Only the lines from the one holding "The width and" to the end of the data should be echoed, exactly as they appear, minus the pictures.

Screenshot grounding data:
- Opening Delimiter -

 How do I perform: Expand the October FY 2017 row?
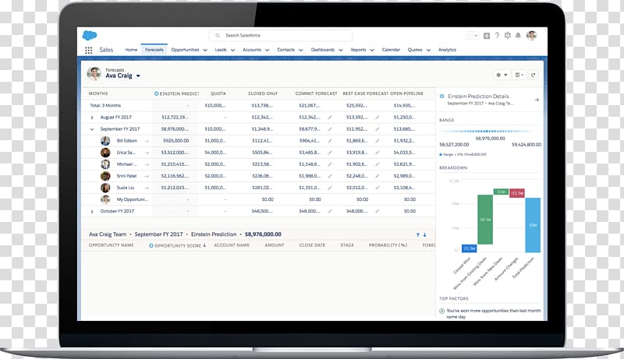(92, 211)
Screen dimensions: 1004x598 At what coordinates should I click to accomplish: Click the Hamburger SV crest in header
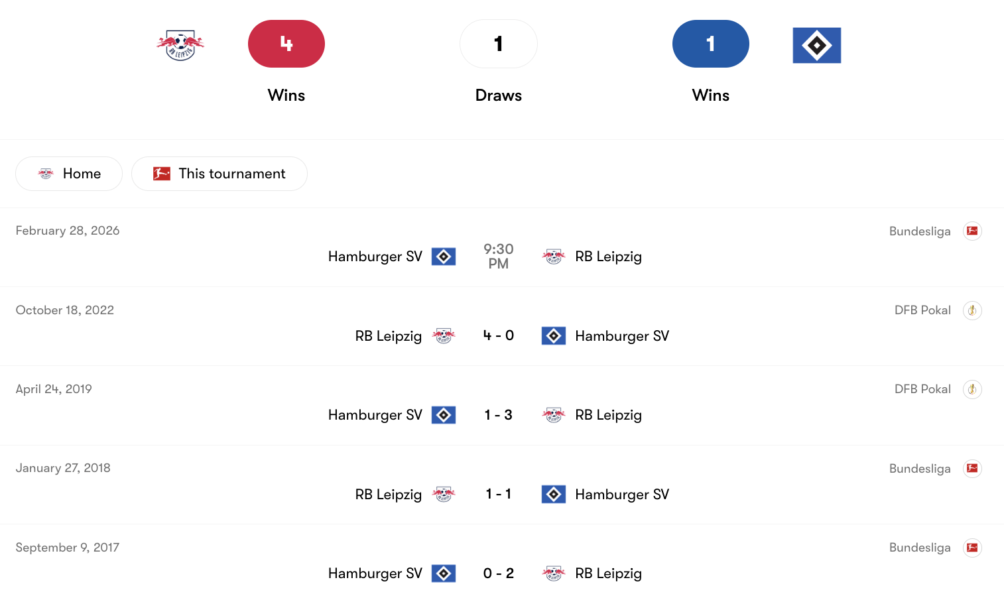click(x=816, y=45)
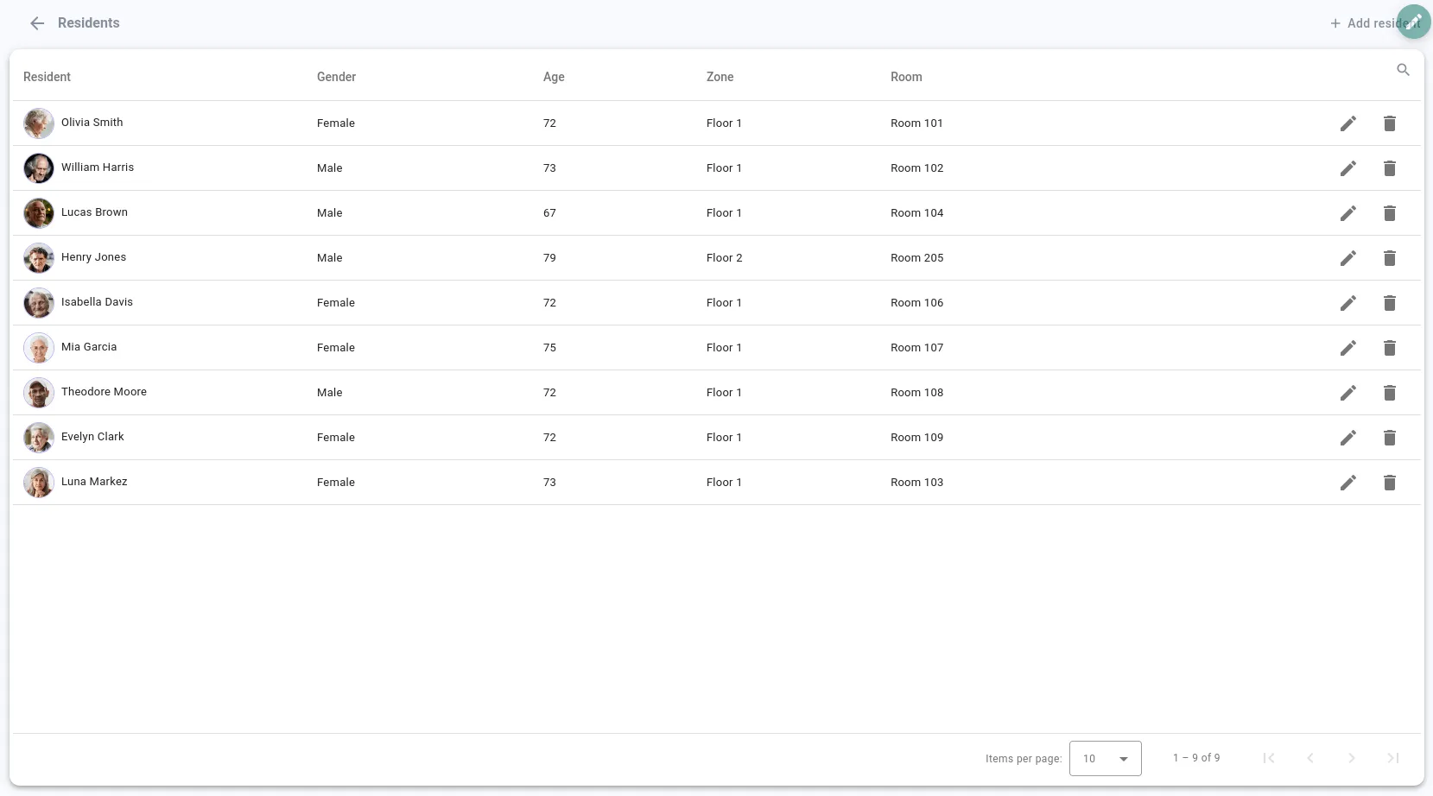1433x796 pixels.
Task: Sort table by Resident column header
Action: tap(47, 77)
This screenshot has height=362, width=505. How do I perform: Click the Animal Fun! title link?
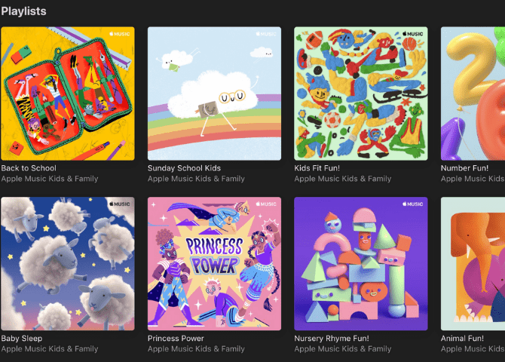(462, 339)
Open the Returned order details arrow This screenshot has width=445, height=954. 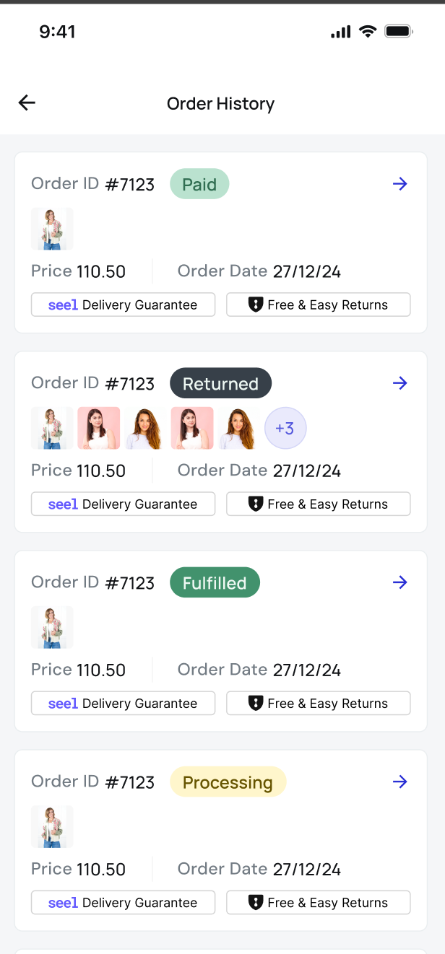tap(400, 383)
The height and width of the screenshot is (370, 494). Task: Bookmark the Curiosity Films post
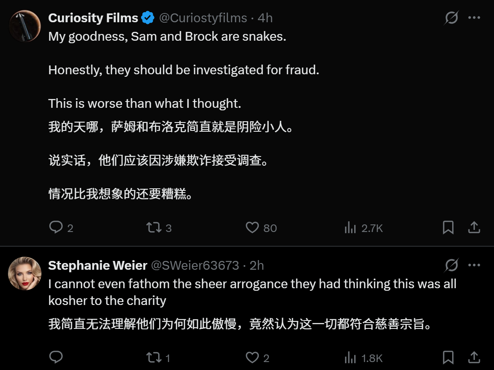click(x=448, y=227)
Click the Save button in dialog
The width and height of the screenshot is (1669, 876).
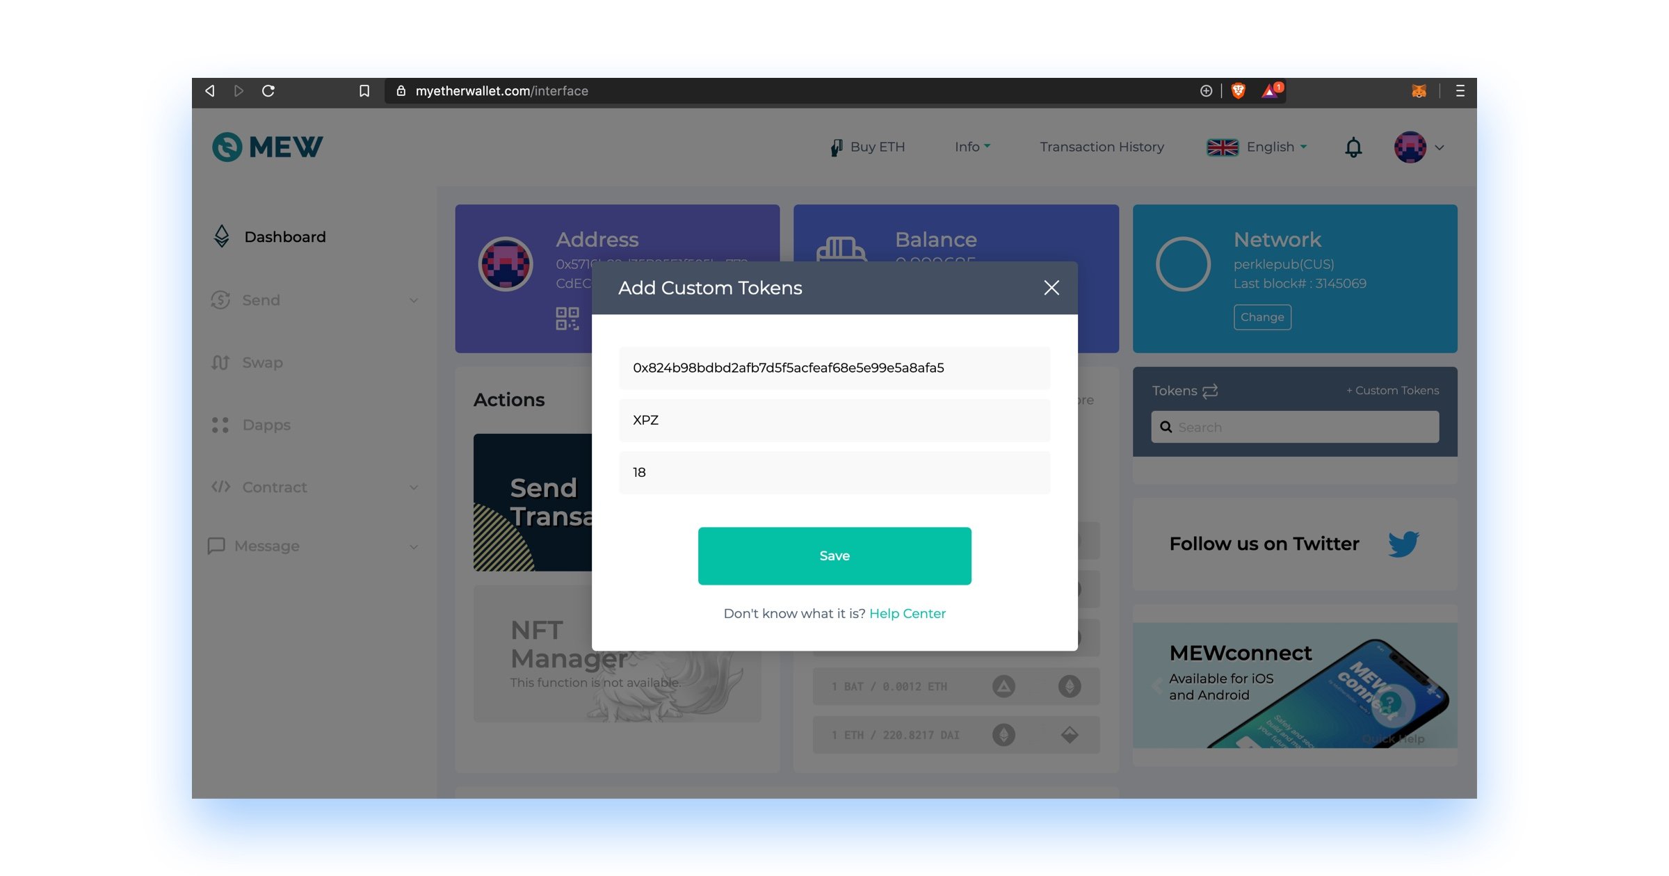[x=835, y=556]
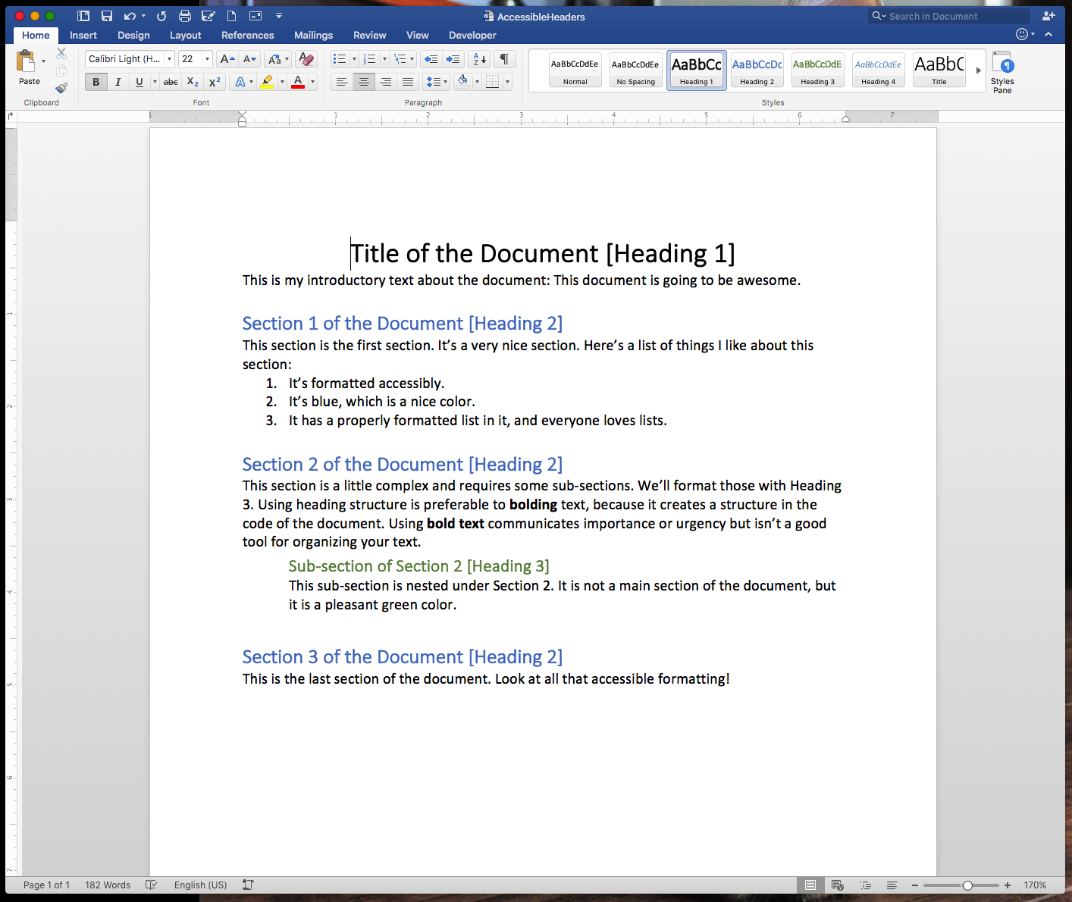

- Closing Delimiter -

• [Answer area]
The width and height of the screenshot is (1669, 876).
[x=835, y=556]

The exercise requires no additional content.